Stargate is in its final series. It was a show that grew on me. There is now a close link with Farscape with two of the leading actors playing main roles in SG1 - The main star (I forget his name) and Claudia Black. I enjoyed Serenity but I have not seen more than a couple of episodes of Firefly

I must admit I have a blind spot when it comes to Physics Steve. I am fascinated by space travel (being a 6 year old when Armstrong fluffed his lines may have helped!) but the physics is way beyond my brain's abilities... Give me mammalian physiology (esp neurophysiology) and I have a a chance of comprehension (did my BSC in Physiology and Biochemisty). At the moment I am getting engrossed in Discworld - Bryan has a lot to answer for :) So much reading, so little time!

Steve Bates said...

jams, you might try the book I mentioned, Warped Passages. Lisa Randall, though tenured on the physics faculties of Princeton, MIT and Harvard (presumably not all at once), writes for an interested general public, not for physicists.

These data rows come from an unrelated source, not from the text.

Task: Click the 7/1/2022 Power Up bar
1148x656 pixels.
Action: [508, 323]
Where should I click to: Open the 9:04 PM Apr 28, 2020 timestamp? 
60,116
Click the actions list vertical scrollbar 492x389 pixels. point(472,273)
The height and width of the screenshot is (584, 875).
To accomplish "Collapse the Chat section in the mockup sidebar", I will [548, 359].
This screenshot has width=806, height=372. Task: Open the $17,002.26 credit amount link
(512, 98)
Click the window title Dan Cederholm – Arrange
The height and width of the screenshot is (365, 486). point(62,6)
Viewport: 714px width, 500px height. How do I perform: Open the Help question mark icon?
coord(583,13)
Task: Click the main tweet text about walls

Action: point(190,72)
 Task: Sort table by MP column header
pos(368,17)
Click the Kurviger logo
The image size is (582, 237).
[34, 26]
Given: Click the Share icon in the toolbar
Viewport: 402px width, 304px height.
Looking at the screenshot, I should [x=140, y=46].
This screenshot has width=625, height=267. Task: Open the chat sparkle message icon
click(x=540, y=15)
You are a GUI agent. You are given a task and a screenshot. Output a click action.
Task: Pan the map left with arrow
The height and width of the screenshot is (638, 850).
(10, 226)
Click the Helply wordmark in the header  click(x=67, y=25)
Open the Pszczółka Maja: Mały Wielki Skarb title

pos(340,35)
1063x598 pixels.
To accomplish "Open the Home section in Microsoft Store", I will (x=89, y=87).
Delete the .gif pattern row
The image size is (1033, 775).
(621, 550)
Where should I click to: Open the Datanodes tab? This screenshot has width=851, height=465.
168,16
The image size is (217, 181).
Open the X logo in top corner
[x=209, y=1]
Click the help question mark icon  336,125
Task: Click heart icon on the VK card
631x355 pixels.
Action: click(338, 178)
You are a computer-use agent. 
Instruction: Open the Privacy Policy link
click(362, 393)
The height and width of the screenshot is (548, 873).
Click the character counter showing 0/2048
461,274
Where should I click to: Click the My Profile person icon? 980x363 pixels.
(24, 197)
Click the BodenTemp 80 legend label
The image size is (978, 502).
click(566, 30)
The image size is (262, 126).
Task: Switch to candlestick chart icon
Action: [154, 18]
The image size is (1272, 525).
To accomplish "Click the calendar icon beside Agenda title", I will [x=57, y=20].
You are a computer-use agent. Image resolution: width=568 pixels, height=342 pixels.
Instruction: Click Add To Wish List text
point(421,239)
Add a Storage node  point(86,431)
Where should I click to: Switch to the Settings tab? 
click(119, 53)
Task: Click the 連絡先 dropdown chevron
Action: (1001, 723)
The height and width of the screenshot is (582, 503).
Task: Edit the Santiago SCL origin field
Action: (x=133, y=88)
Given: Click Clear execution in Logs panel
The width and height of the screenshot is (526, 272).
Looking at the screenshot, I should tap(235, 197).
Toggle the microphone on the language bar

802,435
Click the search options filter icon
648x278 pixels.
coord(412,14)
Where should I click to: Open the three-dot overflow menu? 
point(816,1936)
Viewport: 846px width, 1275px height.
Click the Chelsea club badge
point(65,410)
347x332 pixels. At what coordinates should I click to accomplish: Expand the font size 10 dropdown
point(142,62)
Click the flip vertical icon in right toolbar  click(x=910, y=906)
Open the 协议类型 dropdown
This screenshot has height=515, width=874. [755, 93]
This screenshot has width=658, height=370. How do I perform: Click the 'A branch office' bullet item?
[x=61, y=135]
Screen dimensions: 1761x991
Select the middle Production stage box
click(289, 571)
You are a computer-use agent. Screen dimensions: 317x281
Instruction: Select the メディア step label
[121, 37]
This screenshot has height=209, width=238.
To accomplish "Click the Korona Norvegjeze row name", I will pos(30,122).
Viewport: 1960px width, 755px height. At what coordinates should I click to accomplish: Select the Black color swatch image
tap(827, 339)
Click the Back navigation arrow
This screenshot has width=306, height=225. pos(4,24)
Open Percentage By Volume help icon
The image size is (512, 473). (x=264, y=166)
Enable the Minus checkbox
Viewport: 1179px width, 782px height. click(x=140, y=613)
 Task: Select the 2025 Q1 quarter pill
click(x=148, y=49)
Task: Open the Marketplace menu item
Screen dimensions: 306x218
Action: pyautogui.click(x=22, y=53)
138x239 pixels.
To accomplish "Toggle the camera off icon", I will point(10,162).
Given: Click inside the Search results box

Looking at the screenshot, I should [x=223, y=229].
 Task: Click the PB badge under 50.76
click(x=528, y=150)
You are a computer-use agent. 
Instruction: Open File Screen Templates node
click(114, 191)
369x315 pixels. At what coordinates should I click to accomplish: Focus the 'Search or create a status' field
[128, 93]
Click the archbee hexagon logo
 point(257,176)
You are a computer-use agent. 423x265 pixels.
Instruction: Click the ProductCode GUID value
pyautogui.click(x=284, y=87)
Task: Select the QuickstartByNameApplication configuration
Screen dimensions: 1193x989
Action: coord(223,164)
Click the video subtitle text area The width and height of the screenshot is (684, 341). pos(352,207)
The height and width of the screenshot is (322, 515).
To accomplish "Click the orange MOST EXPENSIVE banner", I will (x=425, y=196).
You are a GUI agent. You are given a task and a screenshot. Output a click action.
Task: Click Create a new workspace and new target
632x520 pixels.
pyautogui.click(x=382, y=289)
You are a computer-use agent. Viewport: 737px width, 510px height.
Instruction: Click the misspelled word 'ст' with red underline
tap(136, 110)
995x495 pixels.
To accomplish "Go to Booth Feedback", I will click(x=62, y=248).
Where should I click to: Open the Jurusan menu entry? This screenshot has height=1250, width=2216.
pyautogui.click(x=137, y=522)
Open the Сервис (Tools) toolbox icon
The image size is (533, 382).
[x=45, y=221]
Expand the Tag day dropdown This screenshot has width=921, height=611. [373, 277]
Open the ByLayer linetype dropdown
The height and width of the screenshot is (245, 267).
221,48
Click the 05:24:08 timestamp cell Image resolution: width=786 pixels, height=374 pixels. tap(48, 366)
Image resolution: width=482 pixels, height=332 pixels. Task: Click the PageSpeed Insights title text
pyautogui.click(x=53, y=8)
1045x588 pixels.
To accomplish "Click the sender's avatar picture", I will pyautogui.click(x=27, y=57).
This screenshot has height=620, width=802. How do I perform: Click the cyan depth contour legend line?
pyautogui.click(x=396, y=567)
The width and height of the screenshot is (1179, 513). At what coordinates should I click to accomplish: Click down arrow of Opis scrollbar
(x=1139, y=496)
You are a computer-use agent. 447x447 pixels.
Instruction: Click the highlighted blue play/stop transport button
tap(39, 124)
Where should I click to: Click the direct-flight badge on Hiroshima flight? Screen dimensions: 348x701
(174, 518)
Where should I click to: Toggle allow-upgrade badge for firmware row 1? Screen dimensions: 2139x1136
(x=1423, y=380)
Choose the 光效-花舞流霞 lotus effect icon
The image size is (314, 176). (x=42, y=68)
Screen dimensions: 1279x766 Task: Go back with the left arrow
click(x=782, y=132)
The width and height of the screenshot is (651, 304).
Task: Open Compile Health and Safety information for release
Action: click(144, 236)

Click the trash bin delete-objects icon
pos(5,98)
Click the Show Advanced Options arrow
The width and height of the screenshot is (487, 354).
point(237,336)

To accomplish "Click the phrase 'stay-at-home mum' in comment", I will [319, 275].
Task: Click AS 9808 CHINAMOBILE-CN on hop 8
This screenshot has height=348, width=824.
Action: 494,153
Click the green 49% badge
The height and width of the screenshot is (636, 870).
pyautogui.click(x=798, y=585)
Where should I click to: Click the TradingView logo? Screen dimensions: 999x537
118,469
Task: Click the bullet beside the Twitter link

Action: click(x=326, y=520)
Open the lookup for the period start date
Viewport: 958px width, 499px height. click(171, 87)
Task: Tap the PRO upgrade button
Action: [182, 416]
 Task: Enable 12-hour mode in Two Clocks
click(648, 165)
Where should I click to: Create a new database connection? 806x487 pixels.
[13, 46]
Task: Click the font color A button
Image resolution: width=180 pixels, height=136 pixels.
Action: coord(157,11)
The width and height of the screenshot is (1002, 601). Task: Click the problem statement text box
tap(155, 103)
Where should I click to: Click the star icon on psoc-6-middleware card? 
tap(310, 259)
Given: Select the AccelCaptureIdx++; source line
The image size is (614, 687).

It has been about 15 years since I left off reading popular books about cosmology, particle physics, etc., and even longer since I took physics as part of the electrical engineering curriculum in college, but Randall writes so well that I am able to follow her explanations of all the stuff that has happened in the intervening 15 years... which is a lot.

(Randall jokes that her real claim to fame is that Stephen Hawking once saved a seat for her at a lecture. Well, I say, why would he not... how often do you find branes [sic] and beauty in one person!)

jams o donnell said...

Thanks Steve. I will look out for it. I hope it jas small words and big pictures then I might have a chance of understanding!